Edith Austin
- Full name: Edith Lucy Austin Greville
- Country (sports): United Kingdom
- Born: 15 December 1867 Hawarden, Flintshire, Wales
- Died: 27 July 1953 (aged 85) Fulham, London, England
- Turned pro: 1888 (amateur circuit)
- Retired: 1919

Singles
- Career titles: 19

Grand Slam singles results
- Wimbledon: F^{AC} (1894, 1896)

Doubles

Grand Slam doubles results
- Wimbledon: QF (1913)

Grand Slam mixed doubles results
- Wimbledon: 3R (1919)

= Edith Austin =

Welsh tennis player (1867–1953)

Edith Lucy Austin Greville (15 December 1867 – 27 July 1953) was a Welsh tennis player who was active from 1888 until 1919. She was two time singles finalist at Wimbledon, and won 19 singles titles. She was married to fellow player George Greville.

==Career==
Austin was born in Hawarden, Flintshire, North Wales to Rev. Edward and Elizabeth Austin. They moved to Broadhempston, Devon, where her father was the vicar, and later to Rendlesham, Suffolk, where her father was the rector.

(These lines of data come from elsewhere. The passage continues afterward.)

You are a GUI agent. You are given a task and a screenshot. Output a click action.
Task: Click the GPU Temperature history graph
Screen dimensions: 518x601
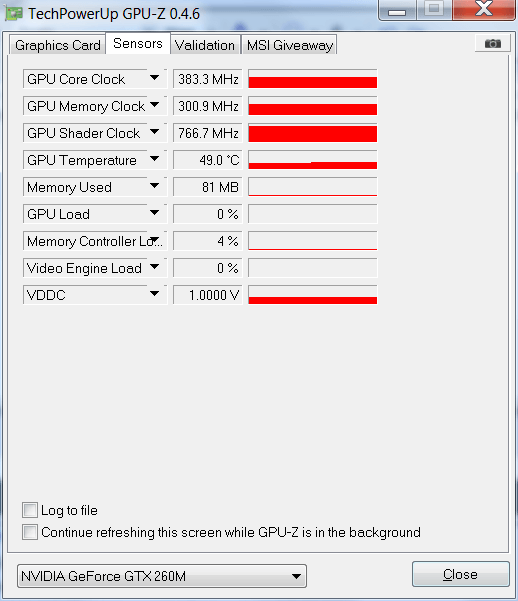click(312, 159)
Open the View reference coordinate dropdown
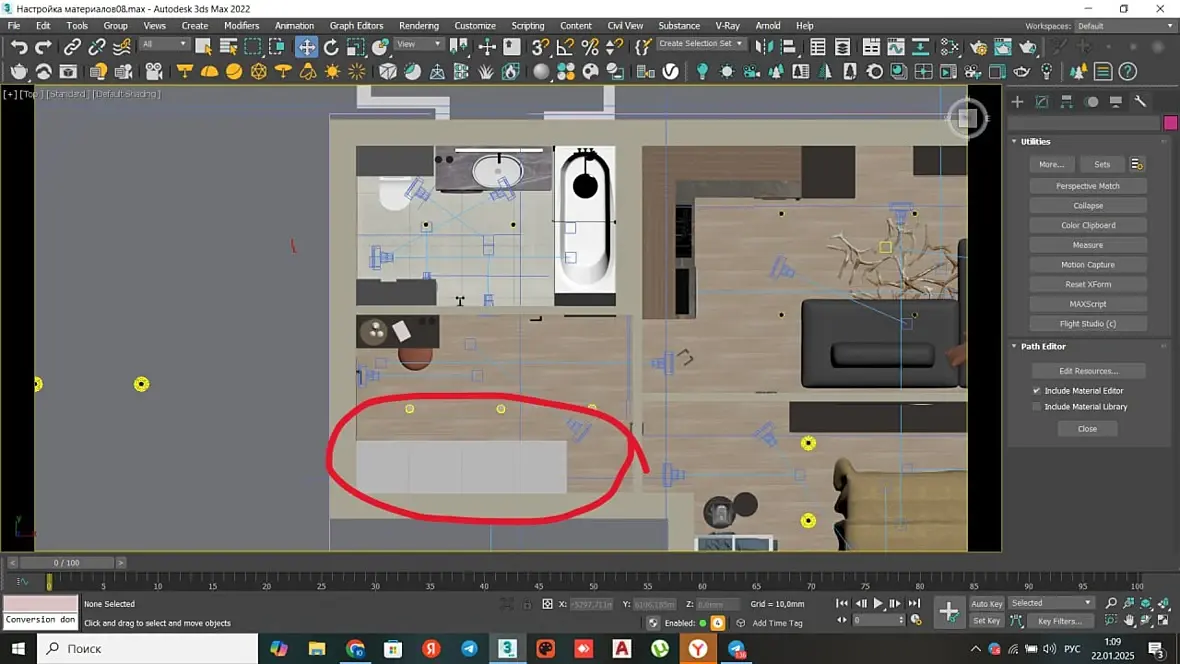Image resolution: width=1180 pixels, height=664 pixels. pos(419,44)
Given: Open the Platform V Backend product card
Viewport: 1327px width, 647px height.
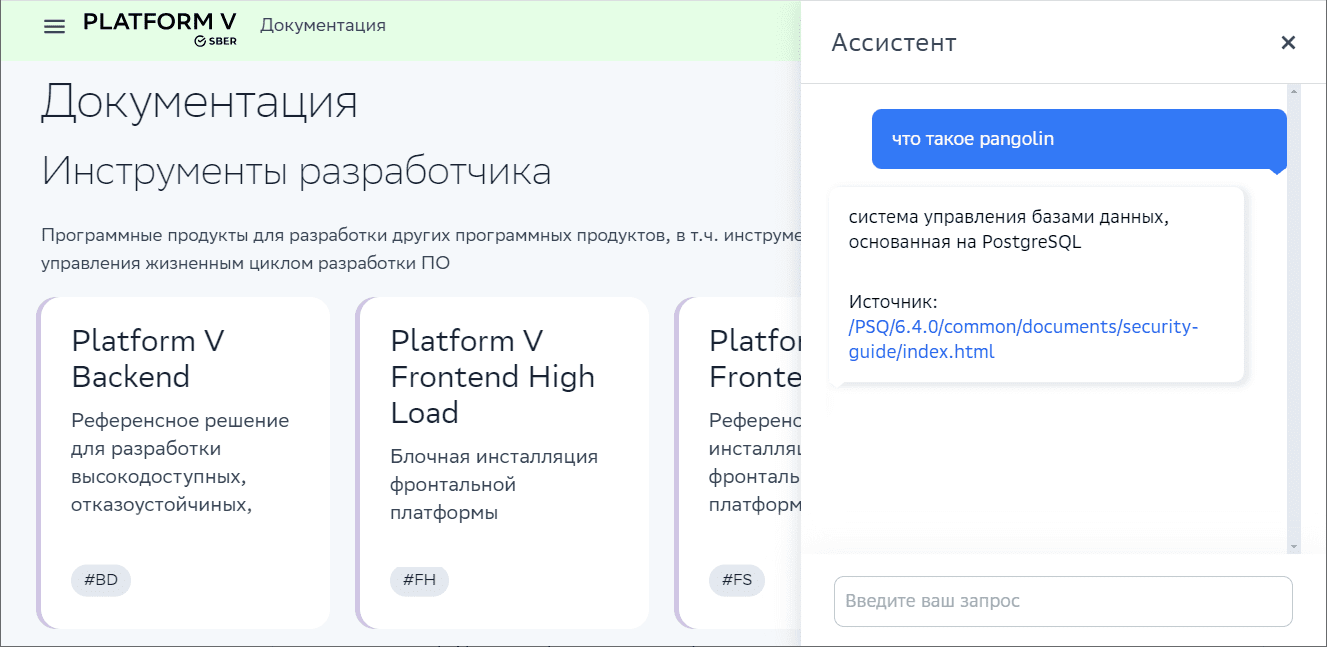Looking at the screenshot, I should point(184,460).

Between 1893 and 1919, she participated 16 times in the singles event of the Wimbledon Championships and achieved her best results in 1894 and 1896 when she reached the final of the all-comers tournament. In 1894 she lost to Blanche Hillyard in straight sets, winning just two games and Hillyard became champions as the title holder Lottie Dod did not defend her title. In 1896 she lost the all-comers final in three sets to Alice Pickering. In her last two Wimbledon appearances in 1913 and 1919 she also played in the doubles and mixed doubles events.

In 1891 she won the Exmouth LTC Tournament against Lilian Pine-Coffin. She also won the singles title at the Kent Championships on six occasions (1894–97, 1899, 1900). She won the Middlesex Championships in 1894 and again in 1905. In 1894, she defeated May Arbuthnot in a three-set final to win the singles title of the British Covered Court Championships, played on wood courts at the Queen's Club in London. Arbuthnot failed to convert two matchpoints. The following year, 1895, she lost her title in the challenge round to Charlotte Cooper. From 1896 to 1899 she won four consecutive titles, defeating Cooper twice in the final. In 1894, 1899 and 1901 she won the London Championships grass court tournament.

In 1896 she was a runner-up at the South of England Championships in Eastbourne, losing the final to Blanche Bingley-Hillyard in three sets.

In 1899, she married fellow tennis player Turketil George Pearson Greville, son of Rear Admiral John Stapleton Greville, descended from the Earls of Warwick.